Die Kinozensur soll, nach einem Wort des Herrn Philippe, den Pädagogen helfen, in der Jugend die guten Instinkte gegen die schlechten Neigungen zu stärken. Aber da beginnen die Schwulitäten der Pädagogen. Wie leicht wird da mit dem Unkraut das nützliche Pflänzchen ausgejätet, wie leicht wird aus einem gestärkten guten Instinkt im Handumdrehen ein Laster! Man legt es darauf an, in einer jungen Seele den Hang zum Geiz auszurotten und entfesselt die darin schlummernden Verschwenderinstinkte. Oder man will einen jungen Mann zur Sparsamkeit anleiten und erzieht ihn zum schmutzigen Geizkragen. Wie schwer ist es da, in den moralischen FibelErzählungen die Moral richtig zu dosieren! Ich erinnere mich dunkel zweier solcher Erzählungen aus meiner Kinderzeit. In der einen wurde uns ein vornehmes Kind als das Urbild des verabscheuungswürdigen Geizhalses vorgeführt, weil es jeden Groschen auf die hohe Kante legte und einem armen, hungernden Knaben kein Stückchen von seinem Butterbrot abgeben wollte. In der andern wurden wir vor der Verschwendungssucht gewarnt durch ein Abenteuer, das Benjamin Franklin als Kind erlebt hatte. Er hatte nämlich an einem Feiertag sein Geld in einer Trillerslöte angelegt, was ihm nachher, als er am Trillern genug hatte, leid wurde.
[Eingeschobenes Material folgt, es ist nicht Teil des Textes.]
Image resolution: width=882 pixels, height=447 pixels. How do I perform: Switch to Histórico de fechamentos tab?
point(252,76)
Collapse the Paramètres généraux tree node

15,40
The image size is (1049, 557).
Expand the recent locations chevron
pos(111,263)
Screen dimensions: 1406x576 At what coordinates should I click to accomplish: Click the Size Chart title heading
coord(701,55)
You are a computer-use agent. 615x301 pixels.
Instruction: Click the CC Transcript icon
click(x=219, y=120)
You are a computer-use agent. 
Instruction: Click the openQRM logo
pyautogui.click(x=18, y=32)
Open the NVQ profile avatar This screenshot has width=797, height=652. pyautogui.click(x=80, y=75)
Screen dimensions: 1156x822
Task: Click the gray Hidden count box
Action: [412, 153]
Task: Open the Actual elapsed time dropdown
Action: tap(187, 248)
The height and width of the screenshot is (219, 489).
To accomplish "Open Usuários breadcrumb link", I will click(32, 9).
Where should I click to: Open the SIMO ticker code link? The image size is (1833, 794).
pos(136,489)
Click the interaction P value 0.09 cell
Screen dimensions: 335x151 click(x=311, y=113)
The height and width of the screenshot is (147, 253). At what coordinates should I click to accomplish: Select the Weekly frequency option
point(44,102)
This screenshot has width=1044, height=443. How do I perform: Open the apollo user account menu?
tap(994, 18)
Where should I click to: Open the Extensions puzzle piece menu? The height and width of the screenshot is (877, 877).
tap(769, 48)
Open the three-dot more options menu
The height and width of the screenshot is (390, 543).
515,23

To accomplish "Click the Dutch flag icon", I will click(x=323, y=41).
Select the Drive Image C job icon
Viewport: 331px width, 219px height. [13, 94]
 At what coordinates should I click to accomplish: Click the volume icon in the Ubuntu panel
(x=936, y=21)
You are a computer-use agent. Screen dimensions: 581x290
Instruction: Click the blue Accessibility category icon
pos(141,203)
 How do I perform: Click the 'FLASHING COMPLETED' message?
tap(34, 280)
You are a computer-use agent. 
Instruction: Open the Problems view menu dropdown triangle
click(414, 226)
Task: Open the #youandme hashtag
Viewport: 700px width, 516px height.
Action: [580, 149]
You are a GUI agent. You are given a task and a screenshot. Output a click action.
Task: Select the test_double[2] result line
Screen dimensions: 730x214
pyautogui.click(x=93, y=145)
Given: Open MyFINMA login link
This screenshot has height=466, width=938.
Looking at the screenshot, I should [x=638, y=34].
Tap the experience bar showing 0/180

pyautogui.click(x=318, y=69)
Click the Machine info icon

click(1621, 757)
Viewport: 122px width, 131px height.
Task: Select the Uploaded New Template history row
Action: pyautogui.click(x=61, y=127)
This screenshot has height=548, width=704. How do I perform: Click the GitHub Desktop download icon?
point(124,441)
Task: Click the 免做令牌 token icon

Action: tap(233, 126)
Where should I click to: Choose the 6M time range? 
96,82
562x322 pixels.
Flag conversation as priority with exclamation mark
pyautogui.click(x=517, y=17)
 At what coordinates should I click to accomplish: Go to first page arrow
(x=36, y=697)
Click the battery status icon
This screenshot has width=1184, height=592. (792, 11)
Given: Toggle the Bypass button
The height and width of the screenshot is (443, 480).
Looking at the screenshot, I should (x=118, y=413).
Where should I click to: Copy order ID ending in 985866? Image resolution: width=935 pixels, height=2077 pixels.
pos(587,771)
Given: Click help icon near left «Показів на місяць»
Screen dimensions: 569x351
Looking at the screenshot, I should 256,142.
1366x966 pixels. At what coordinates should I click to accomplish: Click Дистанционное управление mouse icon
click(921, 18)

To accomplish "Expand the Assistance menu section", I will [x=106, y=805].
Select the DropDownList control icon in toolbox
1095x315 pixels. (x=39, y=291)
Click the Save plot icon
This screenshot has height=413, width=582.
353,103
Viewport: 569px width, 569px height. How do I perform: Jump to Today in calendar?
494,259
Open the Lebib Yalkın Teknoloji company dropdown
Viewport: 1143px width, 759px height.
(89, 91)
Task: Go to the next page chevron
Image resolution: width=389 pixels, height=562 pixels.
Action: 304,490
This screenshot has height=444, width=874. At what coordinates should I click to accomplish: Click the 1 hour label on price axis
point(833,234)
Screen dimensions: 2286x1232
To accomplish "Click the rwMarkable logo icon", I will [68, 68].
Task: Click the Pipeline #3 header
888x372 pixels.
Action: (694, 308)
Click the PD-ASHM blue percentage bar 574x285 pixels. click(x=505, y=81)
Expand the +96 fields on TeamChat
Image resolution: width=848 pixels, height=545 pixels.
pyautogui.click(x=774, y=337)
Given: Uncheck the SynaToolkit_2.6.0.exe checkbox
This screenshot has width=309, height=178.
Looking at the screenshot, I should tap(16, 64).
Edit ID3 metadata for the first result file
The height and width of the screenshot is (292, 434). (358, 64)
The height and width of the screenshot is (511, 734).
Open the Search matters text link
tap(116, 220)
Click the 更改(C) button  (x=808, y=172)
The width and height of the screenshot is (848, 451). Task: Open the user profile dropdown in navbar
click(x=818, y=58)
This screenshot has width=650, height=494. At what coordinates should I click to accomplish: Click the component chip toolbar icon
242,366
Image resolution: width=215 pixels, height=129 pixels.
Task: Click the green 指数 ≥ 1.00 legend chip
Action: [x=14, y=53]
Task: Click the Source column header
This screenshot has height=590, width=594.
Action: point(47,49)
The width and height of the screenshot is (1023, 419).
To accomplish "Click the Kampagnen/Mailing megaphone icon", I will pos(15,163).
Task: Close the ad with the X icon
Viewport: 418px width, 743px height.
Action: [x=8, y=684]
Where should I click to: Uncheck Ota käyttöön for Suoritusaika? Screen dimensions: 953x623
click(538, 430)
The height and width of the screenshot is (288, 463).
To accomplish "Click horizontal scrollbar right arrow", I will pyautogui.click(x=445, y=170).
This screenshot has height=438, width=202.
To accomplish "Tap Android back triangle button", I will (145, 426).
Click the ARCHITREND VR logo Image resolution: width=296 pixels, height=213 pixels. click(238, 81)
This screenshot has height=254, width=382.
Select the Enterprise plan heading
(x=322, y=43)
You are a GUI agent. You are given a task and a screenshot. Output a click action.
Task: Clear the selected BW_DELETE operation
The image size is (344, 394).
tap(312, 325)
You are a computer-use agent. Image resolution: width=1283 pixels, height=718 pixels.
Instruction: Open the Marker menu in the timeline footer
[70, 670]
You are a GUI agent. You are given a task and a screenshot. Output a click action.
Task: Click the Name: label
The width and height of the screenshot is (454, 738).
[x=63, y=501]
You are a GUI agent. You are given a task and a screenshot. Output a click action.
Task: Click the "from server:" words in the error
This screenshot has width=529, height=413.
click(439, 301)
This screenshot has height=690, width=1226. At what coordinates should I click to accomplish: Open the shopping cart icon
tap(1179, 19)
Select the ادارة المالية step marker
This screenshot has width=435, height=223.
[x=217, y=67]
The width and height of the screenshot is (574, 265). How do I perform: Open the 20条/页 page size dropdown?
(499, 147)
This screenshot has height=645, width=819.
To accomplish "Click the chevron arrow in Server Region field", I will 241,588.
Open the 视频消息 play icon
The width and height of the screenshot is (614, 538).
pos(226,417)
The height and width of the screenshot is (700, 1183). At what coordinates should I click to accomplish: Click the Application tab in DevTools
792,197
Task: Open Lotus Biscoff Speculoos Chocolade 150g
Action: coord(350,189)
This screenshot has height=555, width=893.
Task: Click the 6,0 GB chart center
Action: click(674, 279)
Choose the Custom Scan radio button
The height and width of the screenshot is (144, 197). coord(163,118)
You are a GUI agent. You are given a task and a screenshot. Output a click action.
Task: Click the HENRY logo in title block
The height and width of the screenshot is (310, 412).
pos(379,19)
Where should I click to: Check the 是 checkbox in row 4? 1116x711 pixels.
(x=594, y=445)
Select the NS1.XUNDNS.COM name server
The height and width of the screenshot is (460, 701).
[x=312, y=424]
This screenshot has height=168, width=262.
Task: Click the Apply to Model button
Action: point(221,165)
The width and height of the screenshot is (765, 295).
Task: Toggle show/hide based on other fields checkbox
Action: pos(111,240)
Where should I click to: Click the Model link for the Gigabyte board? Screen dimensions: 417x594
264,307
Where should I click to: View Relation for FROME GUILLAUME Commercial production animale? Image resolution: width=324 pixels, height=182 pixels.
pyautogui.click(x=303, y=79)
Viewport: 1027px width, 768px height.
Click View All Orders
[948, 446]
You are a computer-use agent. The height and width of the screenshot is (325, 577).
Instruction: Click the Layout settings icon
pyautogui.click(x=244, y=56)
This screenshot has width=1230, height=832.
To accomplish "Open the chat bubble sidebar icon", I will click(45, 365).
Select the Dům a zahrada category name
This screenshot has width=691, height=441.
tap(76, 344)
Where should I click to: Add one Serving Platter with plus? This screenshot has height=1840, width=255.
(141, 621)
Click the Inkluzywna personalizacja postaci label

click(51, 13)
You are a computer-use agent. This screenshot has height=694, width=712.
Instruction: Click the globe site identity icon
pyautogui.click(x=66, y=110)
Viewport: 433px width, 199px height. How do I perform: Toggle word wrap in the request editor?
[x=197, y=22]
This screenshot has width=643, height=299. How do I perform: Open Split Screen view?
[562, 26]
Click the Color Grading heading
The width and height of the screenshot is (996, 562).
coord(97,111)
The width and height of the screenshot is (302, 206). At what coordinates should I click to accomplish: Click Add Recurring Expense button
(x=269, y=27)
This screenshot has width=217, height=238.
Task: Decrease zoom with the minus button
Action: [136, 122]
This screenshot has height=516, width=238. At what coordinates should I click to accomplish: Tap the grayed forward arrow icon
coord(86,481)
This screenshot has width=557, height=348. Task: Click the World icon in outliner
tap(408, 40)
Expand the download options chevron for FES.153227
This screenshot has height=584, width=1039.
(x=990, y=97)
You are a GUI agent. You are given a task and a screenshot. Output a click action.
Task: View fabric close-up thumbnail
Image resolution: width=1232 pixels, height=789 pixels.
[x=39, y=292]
Wie leicht wäre es, zu beiden Geschichten die Gegengeschichte mit der entsprechenden Schlußmoral zu schreiben: Zu zeigen, wie aus dem geizigen Kind ein großer Volkswirtschaftslehrer und gar Finanzminister in schweren Zeiten wurde, der der Hydra Defizi alle Köpfe abschlug ohne Exporttaxe auf die Großindustrie, und wie sich in Benjamin Franklin der Hang, mit seinem Taschongeld Trillerflöten zu kaufen, zu jener Seelengröße entwickelte, die mit der Liebe zum Ideal identisch ist.
Wie sehr die Ansichten über gute und schlechte Instinkte auseinander gehen, mögen Sie aus folgender Notiz entnehmen, die dieser Tage in der „Frankfurter Zeitung erschien: „Während die deutsche Jugend durch die Bekämpfung der Schundliteratur gegen die Auswüchse amerikanischer WildwestRomantik geschützt wird, führen die Pädagogen der Vereinigten Staaten in ihrer Weise den Krieg gegen deutsche Jugenddichtung, und zwar haben sie sich zum Gegenstand ihrer Fürsorge die altehrwürdigen Grimmschen Märchen auserkoren. Wie in der Deutschen Verleger-Zeitung erzählt wird, berichten amerikanische Blätter, daß jetzt in den Vereinigten Staaten „ernste Anstrengungen gemacht werden, um gewisse rauhe und grausame Tatsachen aus den Märchen der Brüder Grimm zu entfernen, damit die amerikanischen Kinder nicht roh werden“.“
Also in Amerika finden die Pädagogen keine Roheit in den Kraftstücken der Cowboys z. B., wie sie in den Romanen der Zane Grey geschildert werden, aber sie sehen eine jugendverderbende Roheit darin, daß die alte Hexe Hänsel und Gretel im Käfig mästet, um sie nachher zu verspeisen.
Das kommt wahrscheinlich daher, weil sie in Amerika eine viel jüngere Kultur haben.
Also wie sollen es die Pädagogen anfangen, um es jedem recht zu machen?
Es ist „siehr schwier!“ sagen sie in Diekirch.